This appendix describes the approach used to
identify remedy and ROD types used in the
document Treatment Technologies for Site Cleanup:
Annual Status Report (Tenth Edition) (ASR). The
methodology presented here is intended to provide
a consistent and comprehensive approach to
identifying remedy types, and, based on those
remedy types, identifying ROD types.
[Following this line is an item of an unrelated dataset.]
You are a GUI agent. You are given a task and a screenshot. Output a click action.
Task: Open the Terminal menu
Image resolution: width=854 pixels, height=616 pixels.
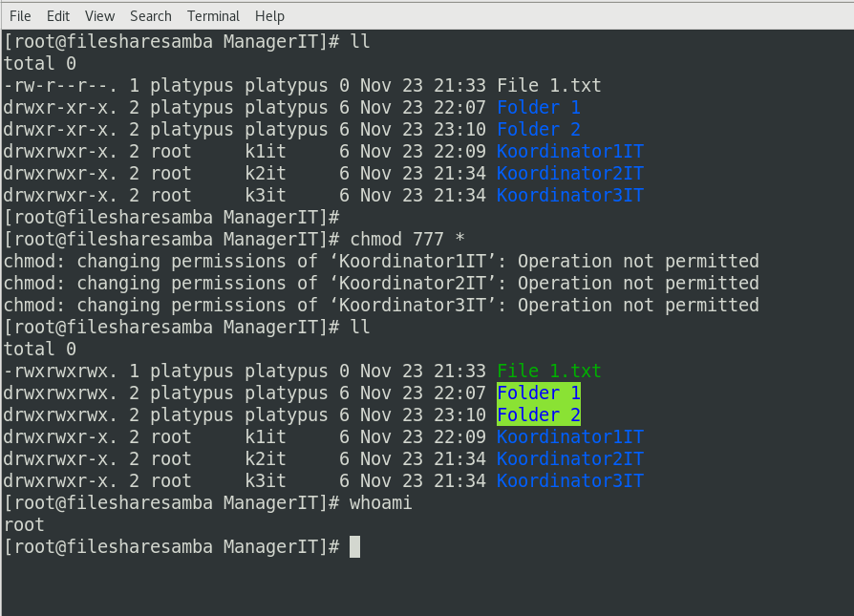point(213,15)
This
approach can assist in the transfer of experience
and technology among Superfund sites by helping
remedial project managers (RPMs), On-Scene
Coordinators (OSCs), and other regulatory and
remediation professionals identify sites
implementing similar remedies.
Remedy and ROD types are determined by
reviewing the remedies selected in RODs.
Although RODs are written using an overall format
that is consistent, RODs are prepared by individual
RPMs and other staff of the 10 EPA regions. In
addition,'the management practices and techniques
used to remediate sites have evolved over time and
continue to evolve. Therefore, the words, phrases,
and descriptions applied to the same or similar
remedies may differ from ROD to ROD. To
facilitate the identification of remedy types, this
appendix includes both descriptive definitions of
remedy types and lists of key words and phrases
that may be used to refer to each remedy type.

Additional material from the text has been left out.